Thursday, June 21, 2007

Atlantic Yards to Get Custom-Made Developer Tax Break?

KPMG421a

Will Atlantic Yards get special treatment under the 421-a tax exemption, which has provided massive tax breaks to developers building luxury condos and luxe condo buyers, but which is being tightened to require some affordable housing in return for the taxpayer subsidy and to make more neighborhoods off-limits for the subsidy? Apparently so.

The 421-a tax break is now working its way through the state legislature.

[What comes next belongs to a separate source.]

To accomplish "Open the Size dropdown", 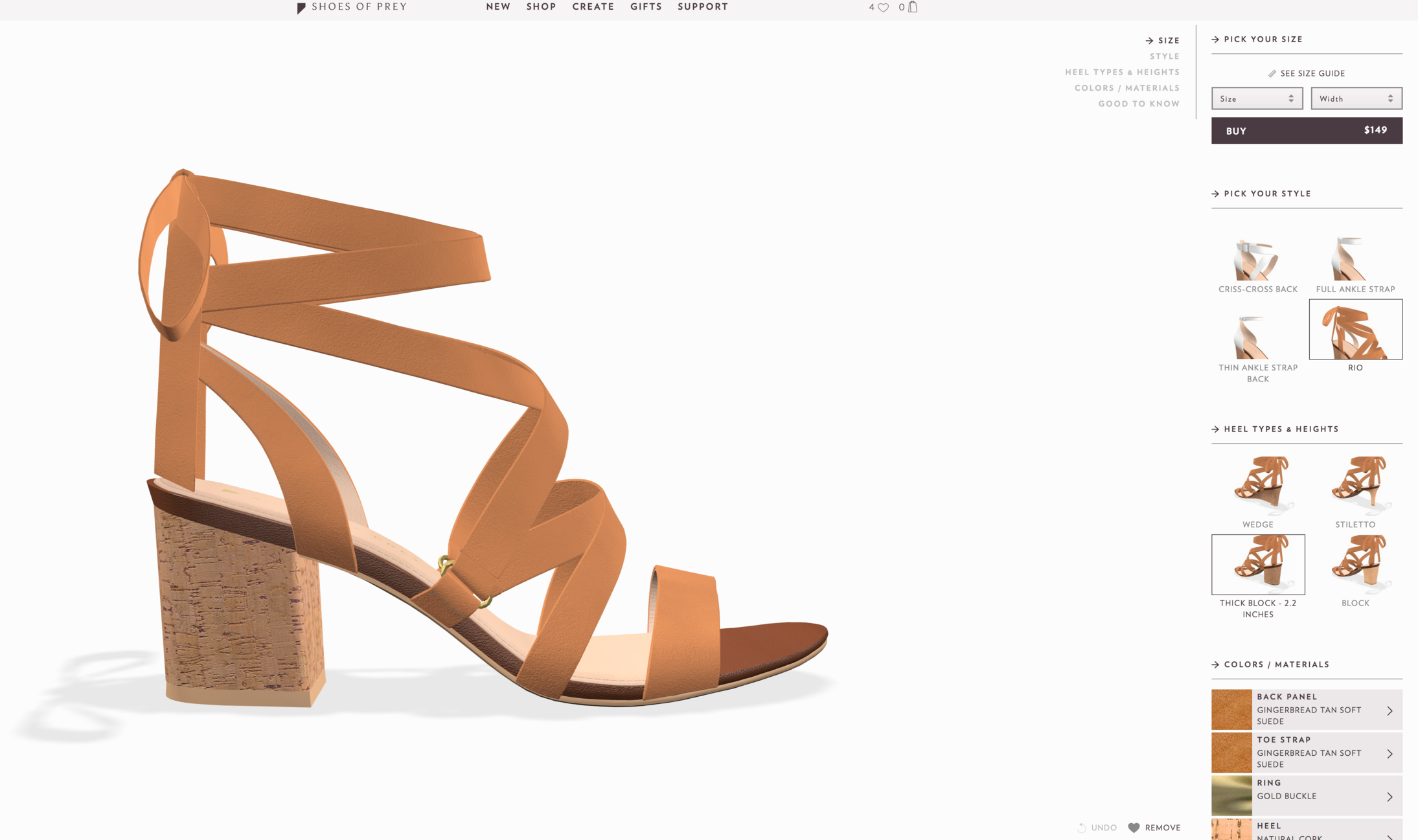I will 1257,98.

Atlantic Yards Report's Norman Oder reports that "a bonus for developer Forest City Ratner's Atlantic Yards project appears hidden in the verbiage."

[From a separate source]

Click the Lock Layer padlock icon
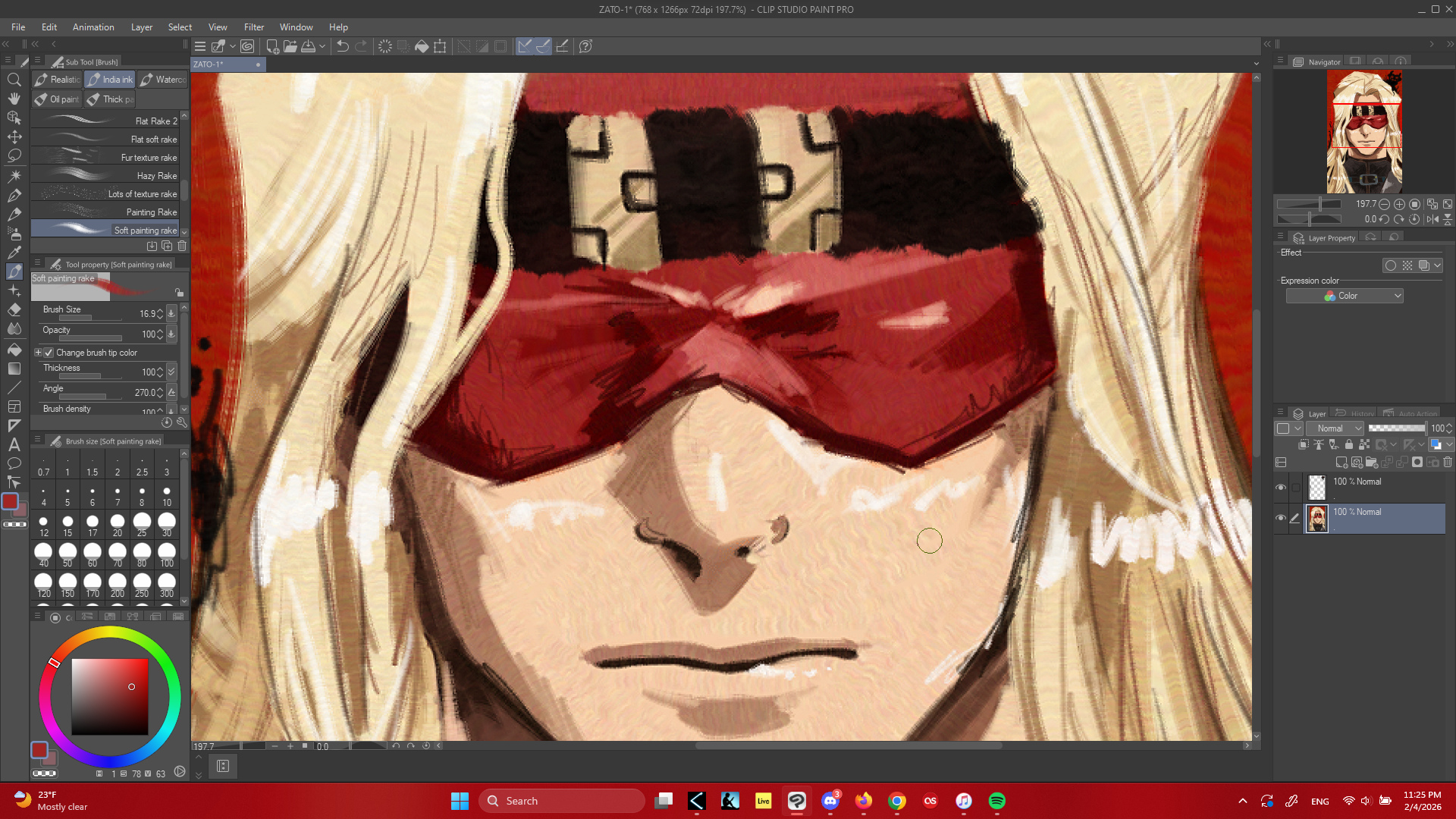 (1349, 445)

The verbiage, as reported by The Real Estate:
The one exception, however, is laid out in Section 6, paragraph 13, which refers to “a multi-phase project” with “at least 2,500 dwelling units” that has been “approved by the Public Authorities Control Board”—which, to people who have been following the project in central Brooklyn, can mean only one thing: Atlantic Yards.
AYR reports:
Instead of requiring the condo buildings--perhaps four of the 16 towers--at Atlantic Yards to include 20 percent affordable units, as the tax break reform would require, the developer would be allowed to spread the affordability over the project as a whole—as long as the project met some requirements that would apply only to... Atlantic Yards.

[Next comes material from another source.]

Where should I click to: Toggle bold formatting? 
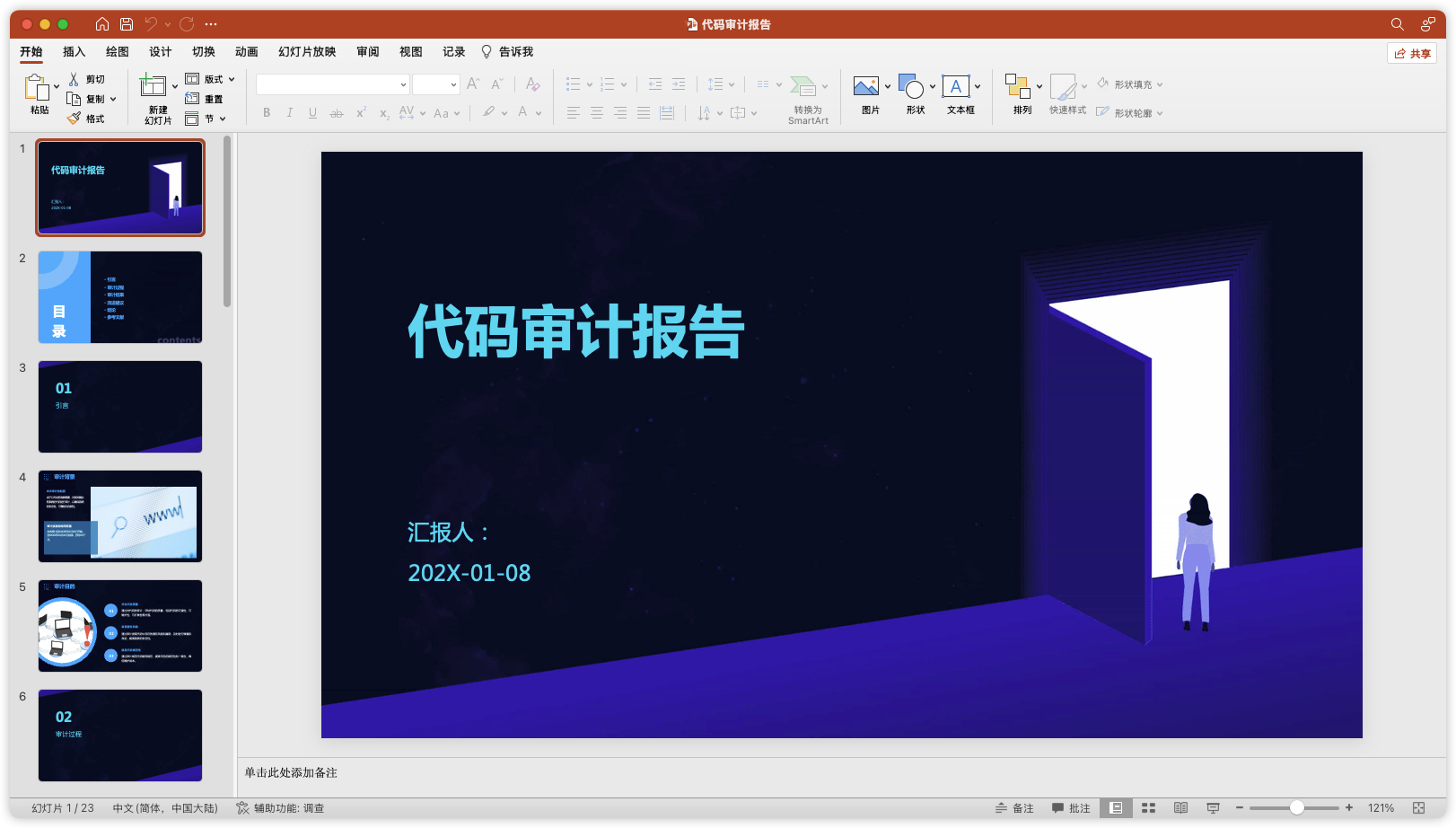266,112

Brad Lander of the Pratt Center for Community Development, who’s reviewed the legislation and has followed the discussion swirling around the bill, thinks that's wrong. "There shouldn't be special side deals for particular developers. Buildings that include 20 percent affordable housing should get a tax break and all market-rate buildings should pay their taxes,” said Lander, who was part of a mayoral task force that recommended reforms last year.

Moreover, the bill would allow this project to violate the spirit of affordable housing. Affordable housing is defined as 30 percent of household income. However, the “Atlantic Yards carve-out” would allow lower-income residents of affordable apartments to be charged a higher percentage of their rent—perhaps 35 percent rather than 30 percent.
We believe the 421-a program is a tax giveaway to the wealthy that should have been killed off and that the reforms, while worthwhile, are the equivalent of rearranging deck chairs on the Titanic. That being said, it's fascinating to see an Atlantic Yards Exception actually being written into law.